El conjunto rumano busca repetir la hazaña de volver a los cuartos de final de una fase final.
Rumania es una de las selecciones que parece que tiene pocas opciones de hacer algo grande, pero que a la vez se la puede considerar como una de esas selecciones llamadas «tapadas«. El combinado rumano afronta su séptima fase final de Eurocopa en su historia, en la cual no participaban desde el 2016. Evidentemente, no es la selección de los Mitu, Chivu o Cosmin Contra, pero es un conjunto con individualidades interesantes y muy luchadores y peleones.
Convocatoria
La lista de Edward Iordanescu la conforman 26 futbolistas, con gran presencia de jugadores que juegan en la liga española y que seguro serán importantes, como: Horatiu Moldovan (Atlético), Andrei Ratiu (Rayo) e Ianis Hagi (Alavés), aunque eso si, el jugador más importante de está selección es el defensa del Tottenham, Radu Dragusin. En la convocatoria destaca la baja de Marutan, que a pesar de no poder jugar estará en la concentración apoyando a sus compañeros.

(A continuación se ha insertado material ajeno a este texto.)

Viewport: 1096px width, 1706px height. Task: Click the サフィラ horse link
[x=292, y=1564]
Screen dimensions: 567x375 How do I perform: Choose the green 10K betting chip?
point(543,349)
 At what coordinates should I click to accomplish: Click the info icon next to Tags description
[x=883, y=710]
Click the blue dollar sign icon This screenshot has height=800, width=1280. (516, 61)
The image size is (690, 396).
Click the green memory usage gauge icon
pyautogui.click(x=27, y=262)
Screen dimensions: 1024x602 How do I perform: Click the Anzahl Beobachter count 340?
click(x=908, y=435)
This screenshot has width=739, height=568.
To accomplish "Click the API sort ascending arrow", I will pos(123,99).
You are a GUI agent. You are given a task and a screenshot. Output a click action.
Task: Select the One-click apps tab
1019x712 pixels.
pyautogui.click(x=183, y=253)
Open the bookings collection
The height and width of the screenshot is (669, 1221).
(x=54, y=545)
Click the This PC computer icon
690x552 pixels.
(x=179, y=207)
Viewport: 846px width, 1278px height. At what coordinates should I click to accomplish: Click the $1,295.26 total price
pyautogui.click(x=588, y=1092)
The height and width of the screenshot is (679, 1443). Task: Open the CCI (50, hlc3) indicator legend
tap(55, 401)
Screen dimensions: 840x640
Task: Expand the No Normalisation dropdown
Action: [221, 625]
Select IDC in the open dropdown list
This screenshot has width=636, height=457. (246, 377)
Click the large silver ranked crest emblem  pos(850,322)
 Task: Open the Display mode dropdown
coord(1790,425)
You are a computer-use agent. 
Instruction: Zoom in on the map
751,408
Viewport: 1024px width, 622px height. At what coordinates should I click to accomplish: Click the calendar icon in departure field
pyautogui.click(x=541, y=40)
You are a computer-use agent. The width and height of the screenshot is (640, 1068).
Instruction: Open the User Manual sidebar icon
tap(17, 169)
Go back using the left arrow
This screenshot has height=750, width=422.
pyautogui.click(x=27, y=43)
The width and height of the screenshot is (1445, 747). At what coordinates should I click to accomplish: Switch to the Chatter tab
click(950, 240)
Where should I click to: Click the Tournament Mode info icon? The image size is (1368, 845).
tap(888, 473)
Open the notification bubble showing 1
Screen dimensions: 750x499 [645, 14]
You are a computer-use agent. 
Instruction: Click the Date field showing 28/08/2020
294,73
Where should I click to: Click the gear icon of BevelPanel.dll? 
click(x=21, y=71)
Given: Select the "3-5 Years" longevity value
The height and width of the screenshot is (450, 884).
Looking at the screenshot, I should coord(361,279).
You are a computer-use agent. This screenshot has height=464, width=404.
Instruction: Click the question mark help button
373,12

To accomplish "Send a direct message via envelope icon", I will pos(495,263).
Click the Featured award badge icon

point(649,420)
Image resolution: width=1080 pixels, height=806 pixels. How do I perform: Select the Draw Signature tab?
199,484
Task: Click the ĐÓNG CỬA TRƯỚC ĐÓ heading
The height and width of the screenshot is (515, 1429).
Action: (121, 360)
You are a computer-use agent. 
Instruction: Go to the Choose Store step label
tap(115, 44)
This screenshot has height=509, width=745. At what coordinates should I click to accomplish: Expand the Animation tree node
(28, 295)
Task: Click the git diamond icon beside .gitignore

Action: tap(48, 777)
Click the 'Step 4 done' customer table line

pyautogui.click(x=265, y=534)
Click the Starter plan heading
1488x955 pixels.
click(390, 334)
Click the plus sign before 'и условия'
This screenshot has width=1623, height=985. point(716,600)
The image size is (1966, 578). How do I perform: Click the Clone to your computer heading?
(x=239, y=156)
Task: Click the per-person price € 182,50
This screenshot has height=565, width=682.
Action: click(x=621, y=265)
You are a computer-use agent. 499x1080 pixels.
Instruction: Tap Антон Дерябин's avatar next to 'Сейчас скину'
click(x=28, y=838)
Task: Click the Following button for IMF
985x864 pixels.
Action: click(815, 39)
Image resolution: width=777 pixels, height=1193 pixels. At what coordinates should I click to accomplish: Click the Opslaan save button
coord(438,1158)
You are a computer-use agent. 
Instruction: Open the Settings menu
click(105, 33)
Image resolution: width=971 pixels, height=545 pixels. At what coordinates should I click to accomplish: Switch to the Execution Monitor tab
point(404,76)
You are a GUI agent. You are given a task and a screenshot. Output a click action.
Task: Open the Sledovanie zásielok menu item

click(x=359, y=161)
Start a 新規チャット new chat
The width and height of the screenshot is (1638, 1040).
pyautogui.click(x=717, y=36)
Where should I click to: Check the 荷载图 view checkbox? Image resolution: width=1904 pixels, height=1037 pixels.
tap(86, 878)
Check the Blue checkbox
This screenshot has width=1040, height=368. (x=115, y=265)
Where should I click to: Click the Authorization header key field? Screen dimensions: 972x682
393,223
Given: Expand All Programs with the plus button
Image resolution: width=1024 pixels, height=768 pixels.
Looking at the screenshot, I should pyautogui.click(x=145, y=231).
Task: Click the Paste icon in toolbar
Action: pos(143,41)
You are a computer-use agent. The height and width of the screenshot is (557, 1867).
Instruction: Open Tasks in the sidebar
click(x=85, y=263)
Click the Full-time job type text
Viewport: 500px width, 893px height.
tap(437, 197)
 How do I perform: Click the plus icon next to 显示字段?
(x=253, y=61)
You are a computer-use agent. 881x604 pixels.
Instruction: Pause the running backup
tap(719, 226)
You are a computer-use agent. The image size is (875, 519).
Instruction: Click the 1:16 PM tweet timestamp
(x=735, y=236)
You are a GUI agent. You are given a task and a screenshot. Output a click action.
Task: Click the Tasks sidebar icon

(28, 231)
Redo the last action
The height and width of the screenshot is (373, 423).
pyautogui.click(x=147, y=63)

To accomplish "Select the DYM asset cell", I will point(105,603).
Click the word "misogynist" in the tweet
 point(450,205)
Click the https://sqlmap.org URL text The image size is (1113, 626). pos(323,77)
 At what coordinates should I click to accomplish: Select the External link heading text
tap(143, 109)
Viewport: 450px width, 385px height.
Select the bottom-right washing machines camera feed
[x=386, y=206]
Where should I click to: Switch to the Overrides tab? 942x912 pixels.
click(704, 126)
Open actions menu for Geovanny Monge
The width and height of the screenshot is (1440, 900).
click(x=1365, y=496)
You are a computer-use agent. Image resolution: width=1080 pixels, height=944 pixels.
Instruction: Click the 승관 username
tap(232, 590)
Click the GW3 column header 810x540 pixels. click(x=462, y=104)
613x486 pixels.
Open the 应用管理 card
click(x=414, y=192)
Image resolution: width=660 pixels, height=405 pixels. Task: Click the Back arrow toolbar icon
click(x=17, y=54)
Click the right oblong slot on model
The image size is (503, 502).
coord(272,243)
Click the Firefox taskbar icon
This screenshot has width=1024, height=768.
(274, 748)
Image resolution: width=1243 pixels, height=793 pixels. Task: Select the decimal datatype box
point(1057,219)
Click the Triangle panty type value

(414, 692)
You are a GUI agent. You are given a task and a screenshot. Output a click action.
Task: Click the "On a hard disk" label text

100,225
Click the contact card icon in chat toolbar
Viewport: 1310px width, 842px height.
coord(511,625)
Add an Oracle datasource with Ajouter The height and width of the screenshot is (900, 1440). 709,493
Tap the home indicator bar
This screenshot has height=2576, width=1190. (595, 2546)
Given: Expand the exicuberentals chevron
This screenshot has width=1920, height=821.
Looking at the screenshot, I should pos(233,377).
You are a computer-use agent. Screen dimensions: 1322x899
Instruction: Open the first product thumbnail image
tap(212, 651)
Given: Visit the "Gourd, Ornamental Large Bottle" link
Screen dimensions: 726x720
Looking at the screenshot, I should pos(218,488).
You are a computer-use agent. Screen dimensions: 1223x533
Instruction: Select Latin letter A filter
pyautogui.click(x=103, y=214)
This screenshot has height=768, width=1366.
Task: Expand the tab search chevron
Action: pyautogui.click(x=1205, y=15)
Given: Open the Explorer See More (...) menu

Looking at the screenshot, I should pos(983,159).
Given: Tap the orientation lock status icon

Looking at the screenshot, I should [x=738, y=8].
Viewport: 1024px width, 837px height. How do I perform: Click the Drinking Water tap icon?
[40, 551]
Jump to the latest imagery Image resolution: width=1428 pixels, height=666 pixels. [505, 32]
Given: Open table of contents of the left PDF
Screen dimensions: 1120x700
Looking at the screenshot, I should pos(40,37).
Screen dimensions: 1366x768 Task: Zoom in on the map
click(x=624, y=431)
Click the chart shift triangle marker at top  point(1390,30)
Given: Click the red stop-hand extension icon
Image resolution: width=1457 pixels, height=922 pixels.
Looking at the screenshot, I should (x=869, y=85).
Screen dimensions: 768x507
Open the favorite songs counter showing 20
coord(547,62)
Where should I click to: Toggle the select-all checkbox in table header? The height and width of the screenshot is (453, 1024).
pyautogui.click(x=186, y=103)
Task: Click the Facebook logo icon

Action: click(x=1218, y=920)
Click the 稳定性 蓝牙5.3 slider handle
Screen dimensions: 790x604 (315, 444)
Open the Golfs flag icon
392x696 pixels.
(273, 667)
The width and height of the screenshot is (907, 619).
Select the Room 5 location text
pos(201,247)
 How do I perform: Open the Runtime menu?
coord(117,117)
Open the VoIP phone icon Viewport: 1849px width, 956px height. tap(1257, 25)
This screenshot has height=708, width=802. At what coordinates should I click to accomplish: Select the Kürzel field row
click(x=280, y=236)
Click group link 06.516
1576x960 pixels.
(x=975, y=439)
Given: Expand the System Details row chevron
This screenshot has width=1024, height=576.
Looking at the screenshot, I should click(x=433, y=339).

Dragusin y Ratiu dan seguridad defensiva
Los rumanos quieren hacerse fuertes en defensa aprovechando, que dos de sus mejores jugadores juegan en la zona defensiva, buscan ser un conjunto rocoso y peleón para buscar rápido a la contra a sus atacantes. Pero la primera premisa será no cometer errores defensivos y defender juntos en pocos metros, frente a selecciones de la calidad de Bélgica o Ucrania.
En la parte ofensiva buscarán los destellos de Hagi, jugador del Alavés y la experiencia de Stanciu, para llegar a posiciones de ataque. Además, buscaran la calidad de Man y la velocidad de Coman por los costados y el oportunismo de Dragus o Alibec, una de las dudas de Rumania en la zona de ataque. Uno de sus puntos débiles, es que es un equipo con muy poco gol y que le cuesta en exceso crear ocasiones clara al arco rival.
Grupo muy complicado para pasar de ronda
Rumania ha quedado encuadrada en el grupo E, con Bélgica, Ucrania y Eslovaquia, sin duda tres selecciones duras, especialmente las dos primeras. Bélgica es un conjunto venido a menos, pero sigue teniendo jugadores diferenciales como De Bruyne o Lukaku, quienes pueden ganar partidos por ellos mismos. Por su parte los ucranianos llegan con la moral por las nubes con el nivel mostrado por los jugadores del Girona, Dobvyk y Tsygankov, además de Yarmolenko, o el portero del Real Madrid, Andry Lunin. Sin duda, dos combinados favoritos al primer puesto, lo que harán que los rumanos tengan que luchar con la siempre combativa Eslovaquia para a priori, ser terceros.